A switch block allows you to create mixtures of variable size. This is illustrated below:

int mixtureSize = 2;  
Range k = new Range(mixtureSize);  
Variable<int> c = Variable.Discrete(k, new  double[] { 0.5, 0.5 });  
VariableArray<double> means = Variable.Observed(new double[] { 1, 2 }, k);  
Variable<double> x = Variable.New<double>();  
using (Variable.Switch(c))  
{  
  x.SetTo(Variable.GaussianFromMeanAndVariance(means[c], 1));  
}

This code defines the same model as the Case example above, but the size of the mixture is defined dynamically. The new element here is the Variable.Switch block. Inside this block, you can index arrays by the integer variable given to Switch. In this example, we are indexing the means array by the random variable c. The result is a variable whose value depends on c. Using such a variable in an expression creates a new variable whose value also depends on c. Finally, when you call x.SetTo with such a variable, you are providing multiple definitions of x, one for each value of c.

The integer variable passed to Variable.Switch must be annotated with the range that the variable can be used to index, otherwise you will get an error that c cannot be used as an index of means. This annotation is passed to Variable.Discrete when constructing the integer variable, or Variable.Dirichlet when constructing the integer variable’s parent. In this example, the variable c can take values from the range k, which is specified in the argument to Variable.Discrete.
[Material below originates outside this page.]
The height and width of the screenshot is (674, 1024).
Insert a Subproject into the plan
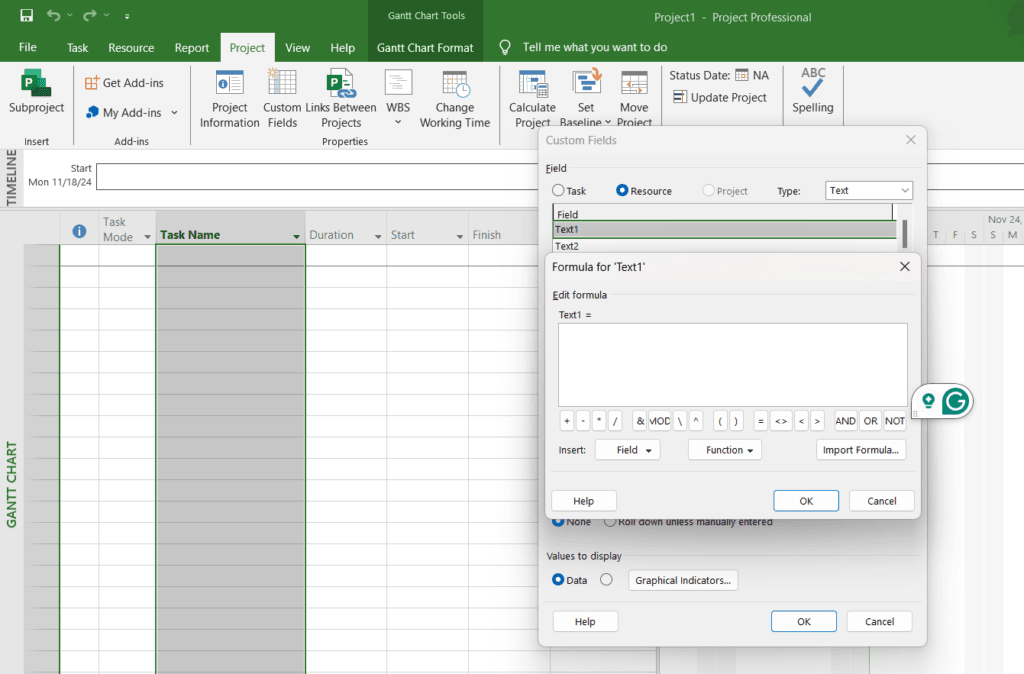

Occasionally you may need to explicitly provide this annotation by adding a ValueRange attribute to your switch variable; the model compiler will issue an error message about a ‘missing ValueRange’ if this is the case.

Branching on array elements

The examples above all branch on a single random variable. You can also branch on array elements, to create mixture models over arrays. To do so, you place the Case/If/Switch inside a ForEach block, as follows:

using (Variable.ForEach(range)) {
  using (Variable.Case(c[range], 0)) {  
    ...
  }  
  using (Variable.Case(c[range], 1)) {  
    ...
  }  
}

For example, the model at the beginning of this page can be defined for an array x as follows:

Range i = new  Range(4);
VariableArray<double> x = Variable.Array<double>(i);  
VariableArray<int> c = Variable.Array<int>(i);  
using (Variable.ForEach(i)) {
  c[i] = Variable.Discrete(0.5, 0.5);  
  using (Variable.Case(c[i], 0)) {
    x[i] = Variable.GaussianFromMeanAndVariance(1, 1);  
  }  
  using (Variable.Case(c[i], 1)) {
    x[i] = Variable.GaussianFromMeanAndVariance(2, 1);  
  }  
}

Note that VariableArrays do not require explicit SetTo, because the C# indexing notation x[i] is overridden to invoke SetTo.

Local variables

If you create a variable inside a branch of an Case/If/Switch block, then the variable becomes a local variable of that branch. You cannot use a local variable in factors outside of the branch it was created in. However, you can infer the distribution of a local variable. What you get is the distribution of the local variable conditional on the branch being taken. For example:

Variable<int> c = Variable.Discrete(new double[] { 0.5, 0.5 });  
Variable<double> x = Variable.New<double>();  
Variable<double> y;  
using (Variable.Case(c,0))  
{  
  y = Variable.GaussianFromMeanAndVariance(1,1));  
  x.SetTo(Variable.GaussianFromMeanAndVariance(y,1));  
}  
using (Variable.Case(c,1))  
{  
  x.SetTo(Variable.GaussianFromMeanAndVariance(2,1));  
}

Here y is a local variable because it is created inside the Case for c=0. It cannot be used outside the Case c=0. Inferring y will give its distribution conditional on c=0. Note the difference with how x is created (x is not a local variable and can be used in other cases).

See the Clinical trial tutorial for an example.

Theory

The theory behind branching, how it changes the factor graph, and how it interacts with message-passing inference algorithms is described in the paper Gates: A Graphical Notation for Mixture Models.